Stored items:
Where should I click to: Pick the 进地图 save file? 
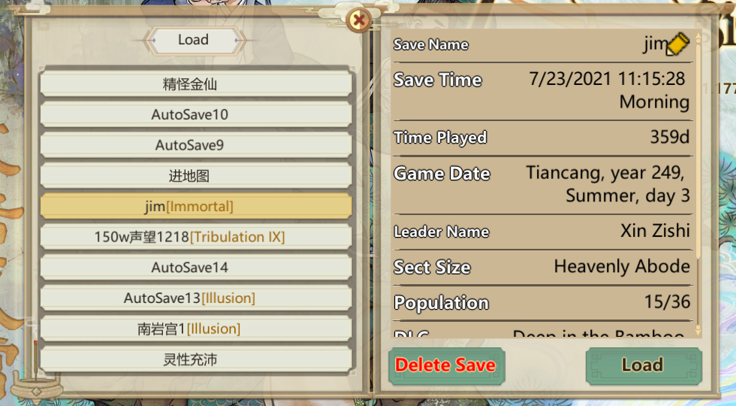196,176
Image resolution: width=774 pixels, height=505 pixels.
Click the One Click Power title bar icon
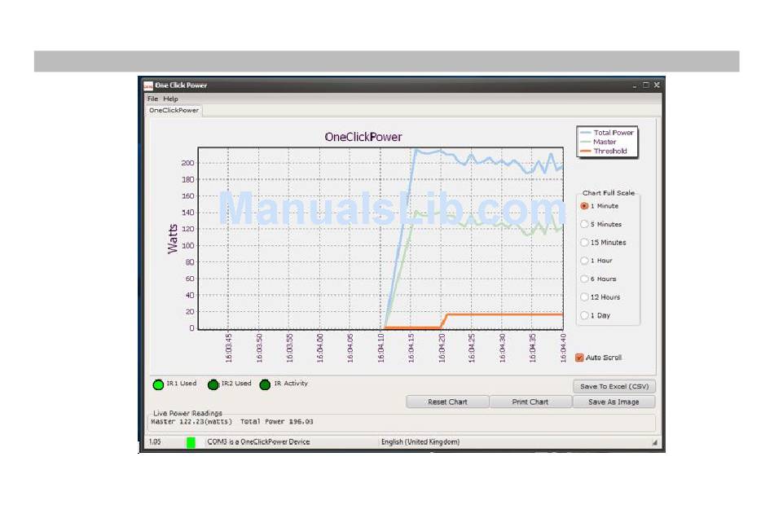pos(148,85)

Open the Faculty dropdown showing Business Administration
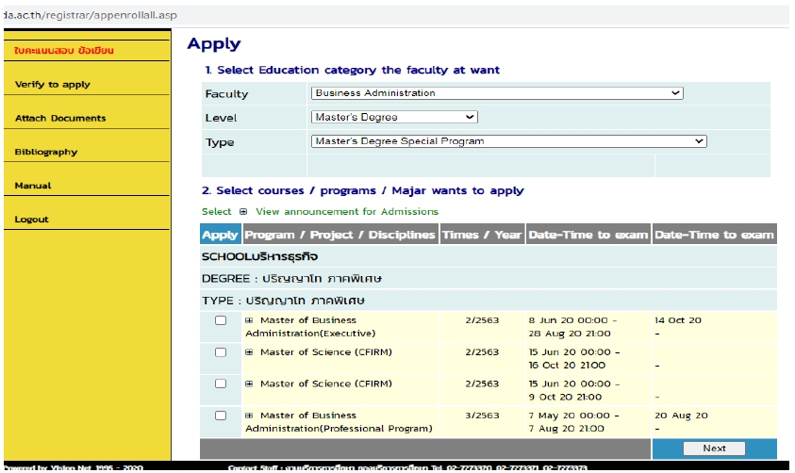click(496, 93)
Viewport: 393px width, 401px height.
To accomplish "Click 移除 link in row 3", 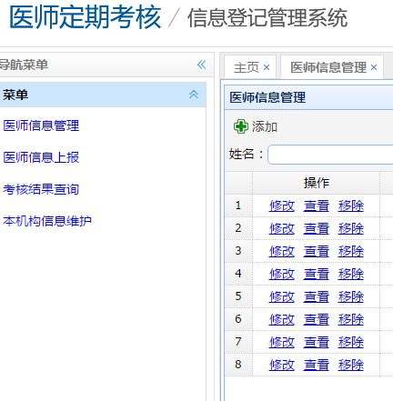I will click(x=351, y=251).
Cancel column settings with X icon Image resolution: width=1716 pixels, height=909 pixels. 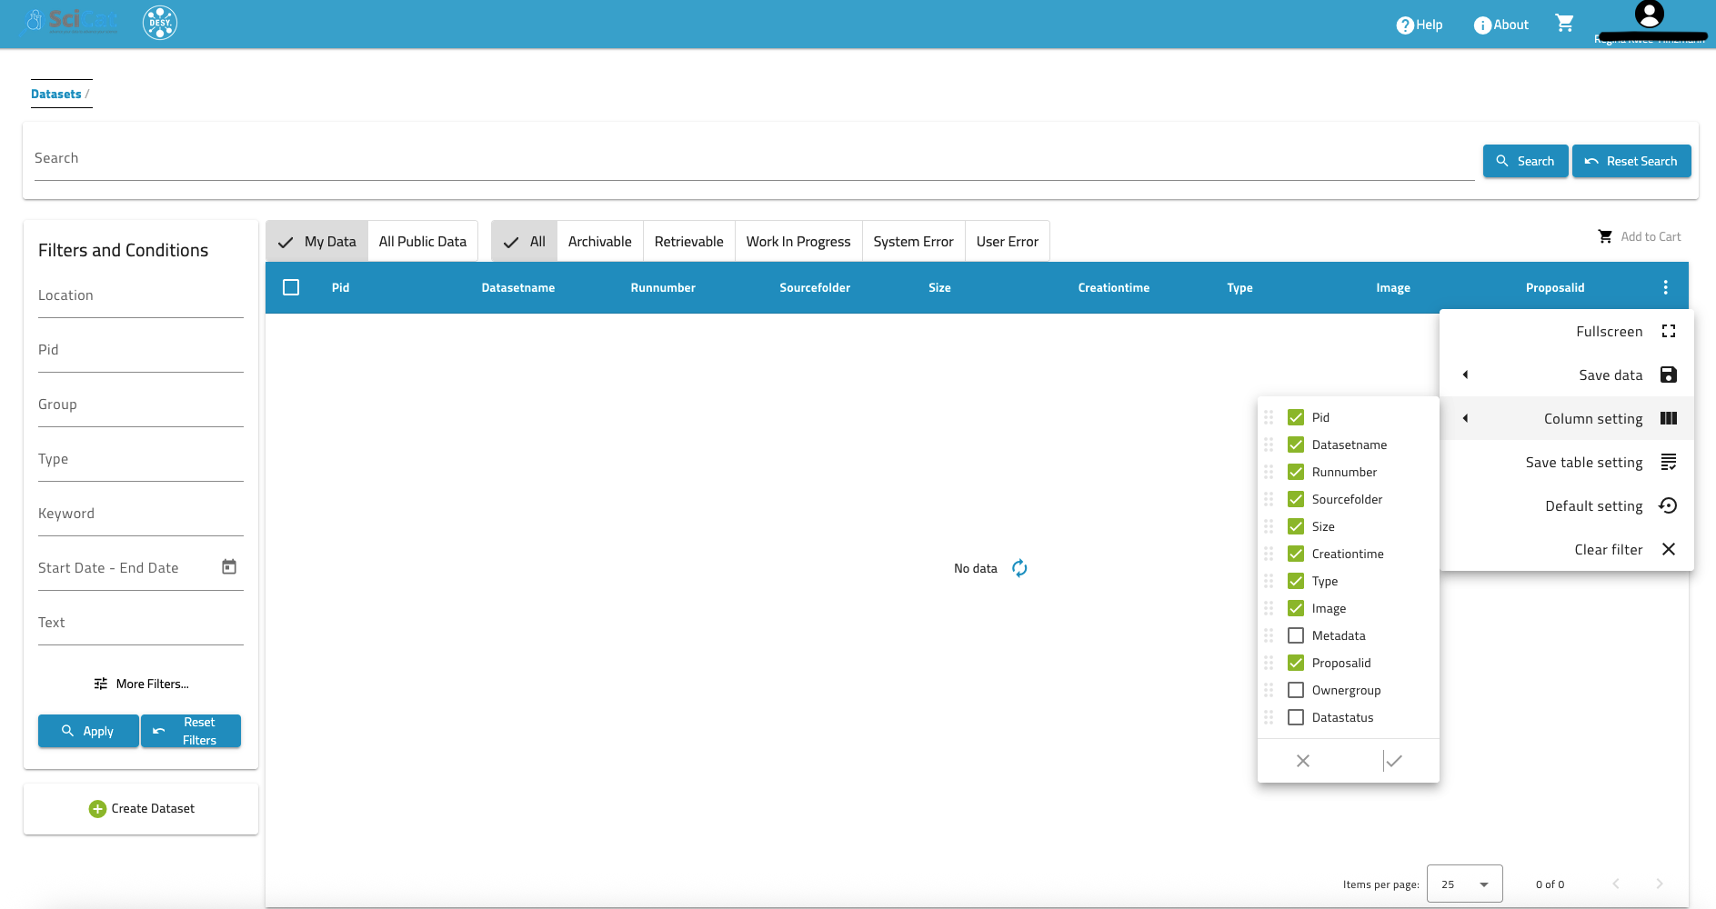tap(1303, 761)
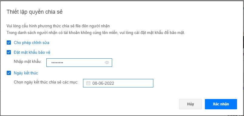
Task: Click the Đặt mật khẩu bảo vệ label
Action: (x=32, y=53)
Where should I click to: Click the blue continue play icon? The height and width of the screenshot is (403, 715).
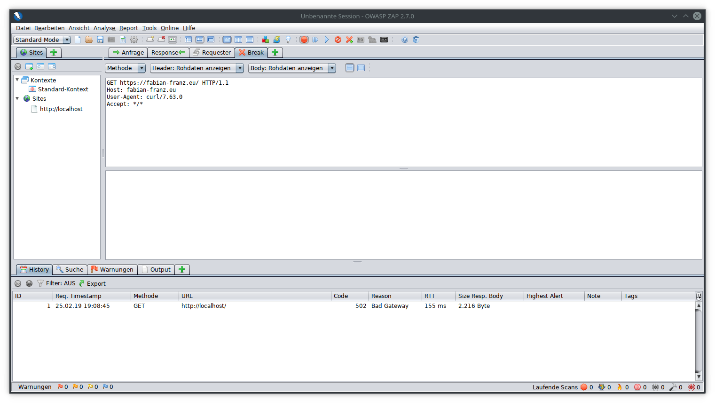(x=327, y=40)
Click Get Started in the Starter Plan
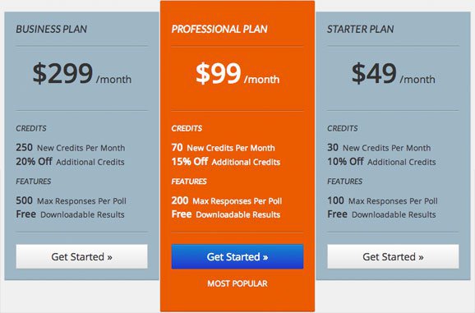The image size is (475, 313). pyautogui.click(x=393, y=256)
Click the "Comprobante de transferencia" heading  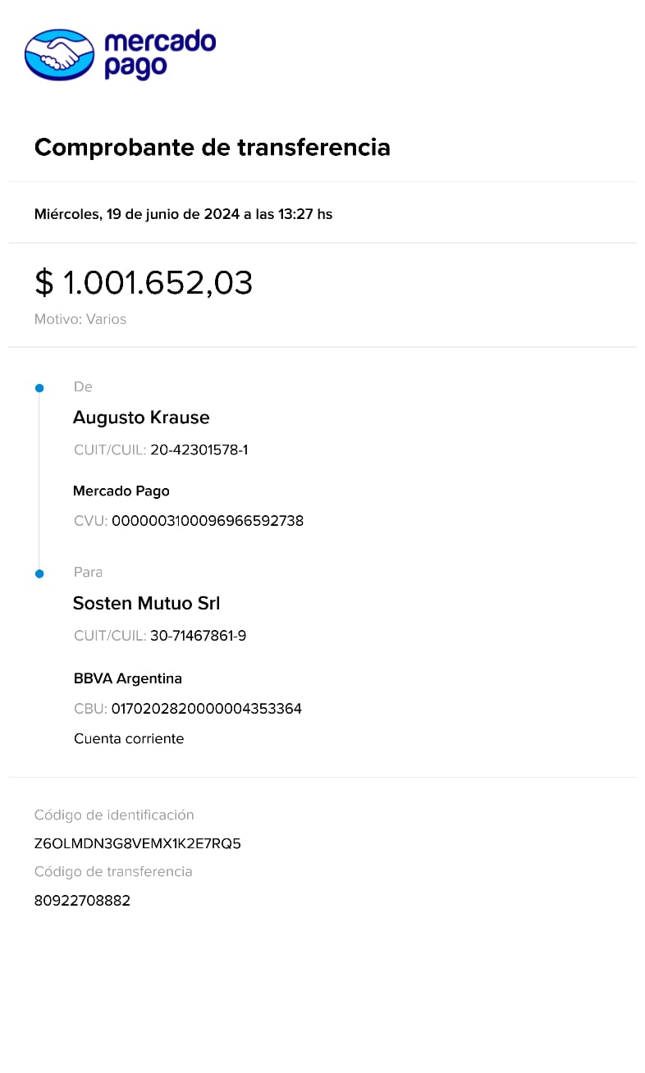pyautogui.click(x=212, y=148)
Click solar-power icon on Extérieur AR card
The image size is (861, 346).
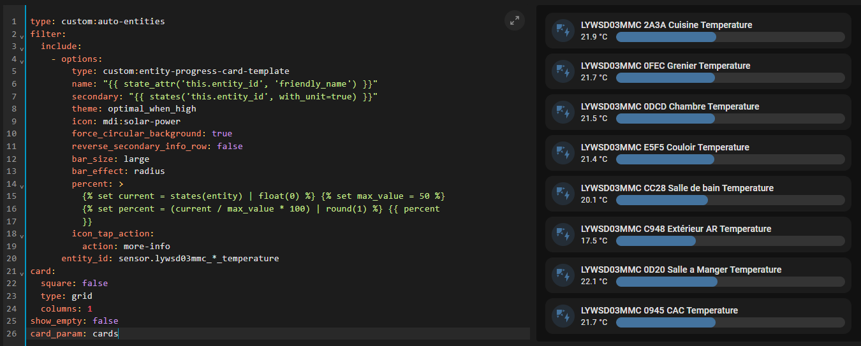(x=563, y=234)
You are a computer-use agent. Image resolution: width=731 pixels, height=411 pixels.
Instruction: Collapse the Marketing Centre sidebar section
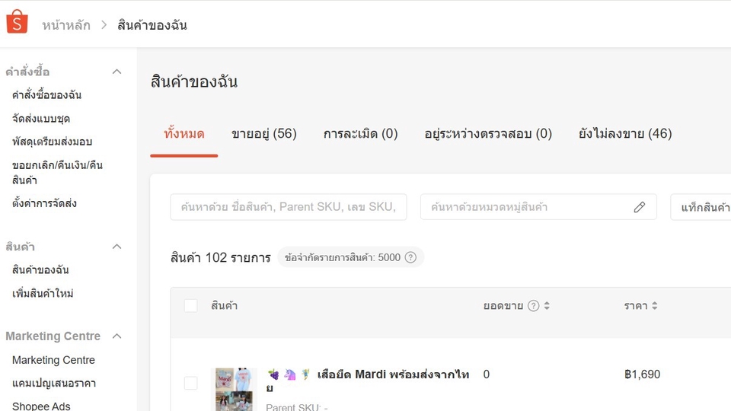[x=117, y=336]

How to complete this task: What is needed is an exact restatement of every line from the line containing "You are a computer-use" through the last line of the records, minus any pictures.

Completed exercise:
You are a computer-use agent. Image resolution: width=731 pixels, height=411 pixels.
Instruction: Collapse the Marketing Centre sidebar section
[x=117, y=336]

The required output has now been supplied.